第56話 友人、助言する

 僕が友人というものを友人という形で得るなんて、数年前までは考えたこともなかったように思います。まぁ、何をもって友人というかにも依るんでしょうけど。

 城に同年代がいなかったのか、と問われるとそんなことはもちろんありませんでした。ただ兄さんたちの場合は全員腹違いとは言え家族でしたので「友人」って感じではなかったですし、年代関係なくよく話していた侍女や近衛兵たちは確かに気さくではありましたが、王子という身分の僕から一歩引いてる感じはありました。彼らも仕事ですし、友人とは言い難いものがあります。とてもよくしてくれたんですけどね。

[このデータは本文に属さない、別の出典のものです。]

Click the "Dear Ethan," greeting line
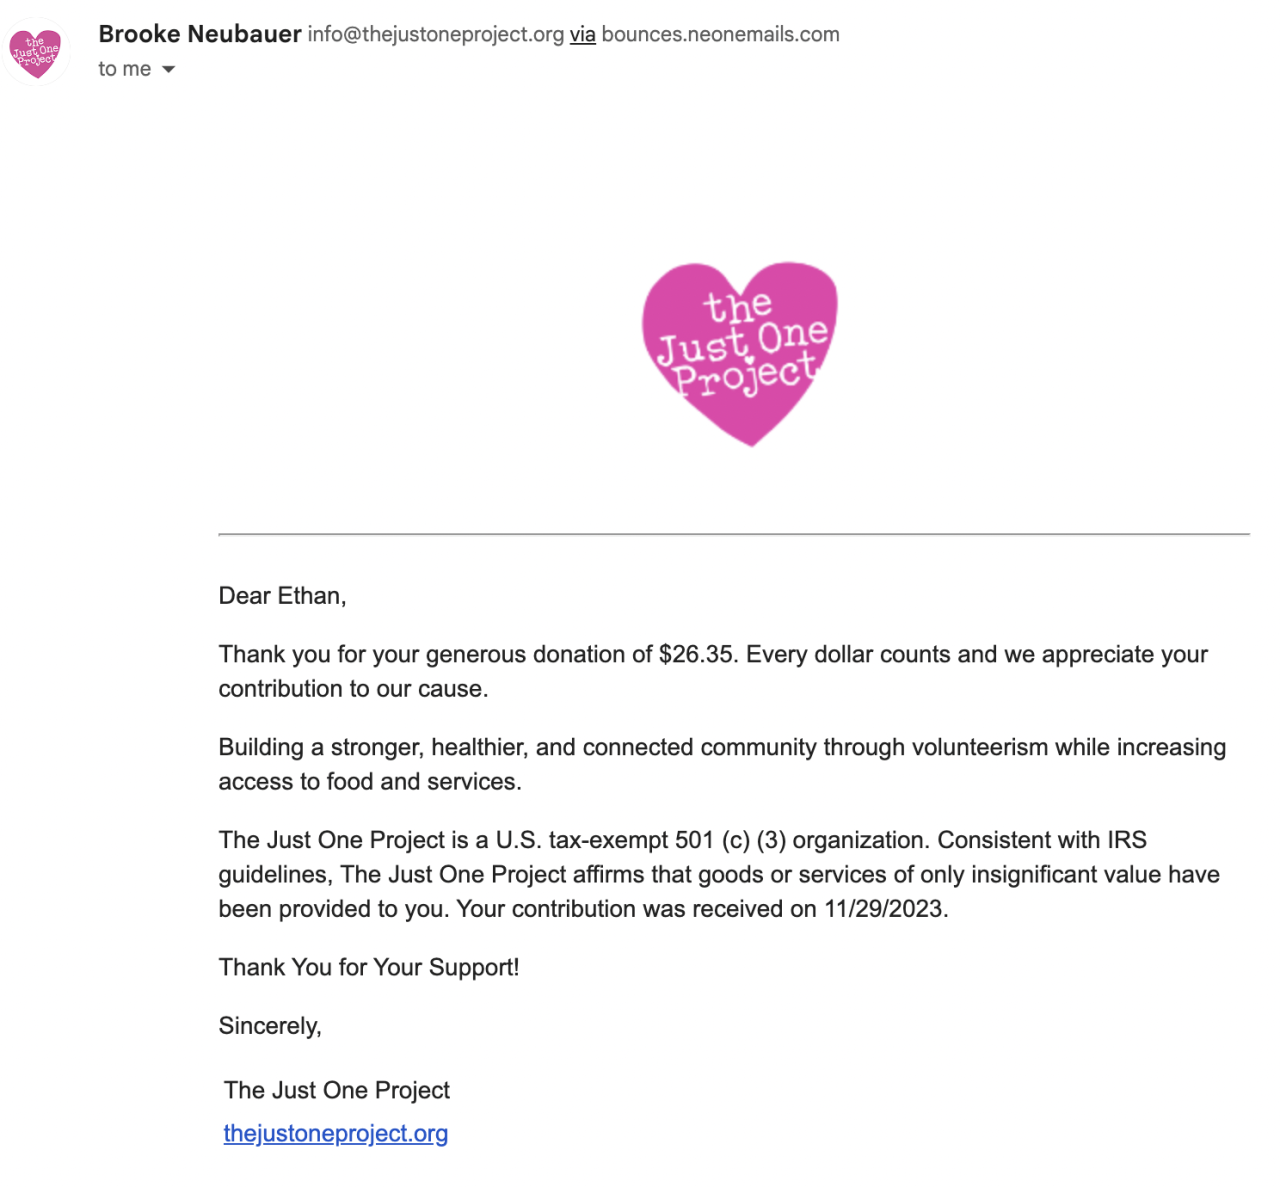 click(282, 596)
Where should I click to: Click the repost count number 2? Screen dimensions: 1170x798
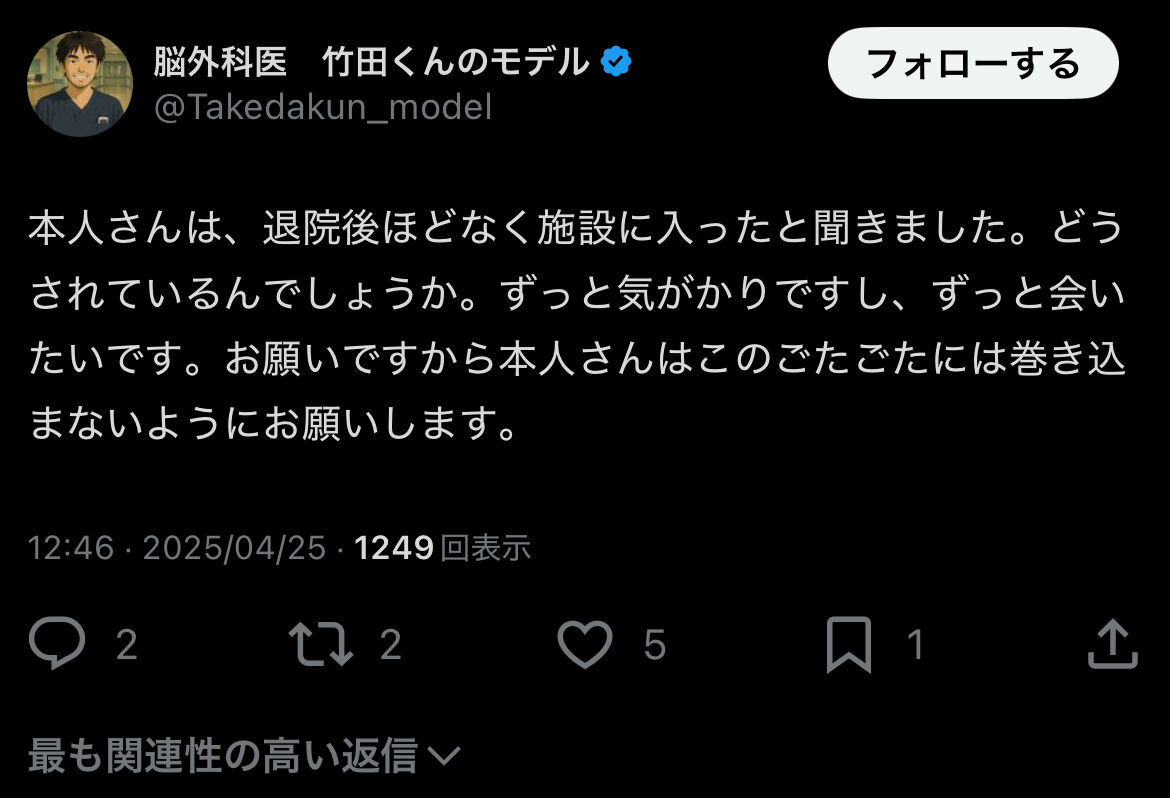(x=391, y=645)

 あとは政治の好きな大人たちか剣持った大人たちだったので割愛です。その辺はあんまり僕のこと好きじゃなかったらしいですし。僕もあんまり好きじゃなかったですしね。

 そう考えると友人というのはイルエルに来て、それこそジョーくんが初めてな訳で。


「友達っていいね……」


 僕は全身に痛みを抱えつつ、天井の蜘蛛を観察しながらそんなことを思うのでした。ジョーくんいなかったら僕はこの蜘蛛に話しかけて一日を終えていたかもしれないことを考えるとまさに痛感です。


「なぁに言ってんだよ、まったく」


 窓辺の登場から玄関に回り部屋の中へ入ってきたジョーくんには苦笑いされてしまいました。でもどこか嬉しそうなのでまんざらでもないんでしょう。そういうことにしておきたい。


「本当に起き上がれないのか?」

「本当。背面が全部痛くて起きる気にもならないって言うか」

「なんでそんなことになってんだ?」

「あはは……」


 取り敢えず苦笑いで濁します。玄関から回ってきた以上、あの惨状を見ているはずなのですぐに話さねばならなくなるでしょうが、しかしまぁ、ここは苦笑いです。背中バッキバキでそれどころじゃねぇってのもあります。

 それはジョーくんも察してくれたと見えて、


「仕方ないやつだなぁ……ほら、手」

「ありがと」


 僕に手を差し出しました。それを取れば、彼の鍛冶場で鍛えた筋力が僕をぐいっと引き上げてくれます。同時に背中を走る激痛! ありがたくも思いながらも顔が歪むのは止められません。


「ひぎぃぃ……いてて」

「本当にヤバそうだな。大丈夫か?」


 男の『ひぎぃ』なんてジョーくんも聞きたくはないでしょうに、彼はそんな表情は見せず僕の心配をしてくれます。前々から言っていますがまさに好青年です。僕としても見習いたいところなので、ここはそれらしくサムズアップしてみます。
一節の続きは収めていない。